IRS has announced that employees won't be taxed when they forgo vacation, sick, or personal leave in exchange for employer contributions of amounts to charitable organizations providing relief to Hurricane Sandy victims. Employers may deduct the amounts as business expenses.
Treatment of leave based-programs.
Some employers have set up programs where employees can donate their vacation, sick or personal leave in exchange for the employer making cash payments to qualified tax-exempt organizations that provide relief for the victims of Hurricane Sandy. The IRS has announced that it will not assert that cash payments an employer makes to organizations in exchange for vacation, sick, or personal leave that its employees elect to forgo constitute gross income or wages of the employees if the payments are:
(1) made to the qualified organizations for the relief of victims of Hurricane Sandy; and
(2) paid to qualified organizations before Jan. 1, 2014.
Nor will giving employees the choice to participate cause employees to be considered in constructive receipt of income. However, employees who participate in a leave-sharing donation program won't be allowed to claim a charitable contribution deduction for the value of forgone leave excluded from compensation and wages.
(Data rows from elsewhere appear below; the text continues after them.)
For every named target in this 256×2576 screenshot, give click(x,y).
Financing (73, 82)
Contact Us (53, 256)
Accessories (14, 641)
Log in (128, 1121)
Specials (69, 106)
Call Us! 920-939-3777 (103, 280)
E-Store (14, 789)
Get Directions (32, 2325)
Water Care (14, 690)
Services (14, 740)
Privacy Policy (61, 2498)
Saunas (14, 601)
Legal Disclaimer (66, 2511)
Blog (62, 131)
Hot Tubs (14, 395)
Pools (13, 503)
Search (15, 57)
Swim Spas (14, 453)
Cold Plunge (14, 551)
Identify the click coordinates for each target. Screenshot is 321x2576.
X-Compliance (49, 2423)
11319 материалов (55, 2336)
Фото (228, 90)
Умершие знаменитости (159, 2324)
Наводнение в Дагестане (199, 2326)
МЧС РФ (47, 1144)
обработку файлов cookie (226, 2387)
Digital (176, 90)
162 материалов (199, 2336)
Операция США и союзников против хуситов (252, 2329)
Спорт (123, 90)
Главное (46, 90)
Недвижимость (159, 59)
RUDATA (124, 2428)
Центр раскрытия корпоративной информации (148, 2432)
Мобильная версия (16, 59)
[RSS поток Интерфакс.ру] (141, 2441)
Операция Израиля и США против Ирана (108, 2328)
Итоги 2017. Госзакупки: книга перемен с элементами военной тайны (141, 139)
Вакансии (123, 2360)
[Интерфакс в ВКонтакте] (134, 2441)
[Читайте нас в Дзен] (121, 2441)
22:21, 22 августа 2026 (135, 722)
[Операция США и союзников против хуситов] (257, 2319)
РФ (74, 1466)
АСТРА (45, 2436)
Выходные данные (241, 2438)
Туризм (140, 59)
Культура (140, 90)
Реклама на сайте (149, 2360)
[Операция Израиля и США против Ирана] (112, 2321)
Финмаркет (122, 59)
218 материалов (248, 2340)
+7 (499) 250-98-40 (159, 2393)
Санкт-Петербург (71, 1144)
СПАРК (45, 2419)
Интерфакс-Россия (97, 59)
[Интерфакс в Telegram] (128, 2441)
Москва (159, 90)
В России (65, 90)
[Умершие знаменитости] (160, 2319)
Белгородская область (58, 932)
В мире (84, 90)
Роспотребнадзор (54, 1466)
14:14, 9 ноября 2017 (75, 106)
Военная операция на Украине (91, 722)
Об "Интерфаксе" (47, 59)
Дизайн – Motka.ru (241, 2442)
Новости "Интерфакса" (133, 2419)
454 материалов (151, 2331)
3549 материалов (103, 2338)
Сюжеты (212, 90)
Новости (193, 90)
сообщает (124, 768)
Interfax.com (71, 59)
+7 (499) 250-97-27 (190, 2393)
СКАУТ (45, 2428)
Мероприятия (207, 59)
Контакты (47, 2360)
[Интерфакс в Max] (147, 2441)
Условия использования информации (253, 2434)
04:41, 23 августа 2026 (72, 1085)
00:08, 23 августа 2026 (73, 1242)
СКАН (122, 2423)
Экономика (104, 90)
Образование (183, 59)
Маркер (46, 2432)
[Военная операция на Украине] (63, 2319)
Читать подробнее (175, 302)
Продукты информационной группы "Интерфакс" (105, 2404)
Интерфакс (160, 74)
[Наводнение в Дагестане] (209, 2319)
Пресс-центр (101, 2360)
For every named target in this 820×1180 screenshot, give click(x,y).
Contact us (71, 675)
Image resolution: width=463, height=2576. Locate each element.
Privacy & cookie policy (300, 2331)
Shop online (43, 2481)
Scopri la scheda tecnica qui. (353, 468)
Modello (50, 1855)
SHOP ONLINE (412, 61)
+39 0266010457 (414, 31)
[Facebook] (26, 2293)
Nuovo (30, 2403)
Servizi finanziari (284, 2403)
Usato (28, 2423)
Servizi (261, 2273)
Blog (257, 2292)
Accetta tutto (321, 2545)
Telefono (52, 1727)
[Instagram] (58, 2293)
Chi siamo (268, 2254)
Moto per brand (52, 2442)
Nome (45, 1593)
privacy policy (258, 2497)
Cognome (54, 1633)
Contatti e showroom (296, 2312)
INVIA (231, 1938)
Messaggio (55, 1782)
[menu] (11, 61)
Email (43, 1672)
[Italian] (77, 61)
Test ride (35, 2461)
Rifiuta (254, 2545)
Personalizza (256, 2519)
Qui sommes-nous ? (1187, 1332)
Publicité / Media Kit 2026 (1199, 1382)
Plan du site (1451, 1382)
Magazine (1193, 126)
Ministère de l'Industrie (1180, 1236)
As for employers, IRS won't assert that payments made under a leave-sharing donation program are deductible as charitable contributions.
Thus, the employer will be able to deduct the payments without being subject to the various charitable contribution limits to C corporations.
Treatment of Form W-2. Amounts representing leave-sharing donations need not be included in Box 1 (wages, tips, or other compensation), Box 3 (Social Security wages, if applicable), or Box 5 (Medicare wages and tips) of Form W-2.
In other words, these amounts also will be free of income- and payroll-tax withholding.
Participation in these programs can help both employees who itemize and those who don't. For example, a non-itemizer who forgoes $2,000 worth of leave will get the equivalent of a $2,000 deduction that would not be available if he took the leave and contributed $2,000 in cash himself.
The lower adjusted gross income (AGI) from participating in the program may make it possible for the employee to achieve a greater tax benefit from any of the numerous deductions and credits that are reduced as AGI increases. For example, participation may yield a higher deduction for a contribution to a traditional IRA. Itemizers can also benefit from the lower AGI. Both itemizers and non-itemizers can save Social Security taxes on the amount foregone. On the downside, participation could result in smaller retirement plan contributions depending on how compensation is defined under the employer's retirement plan.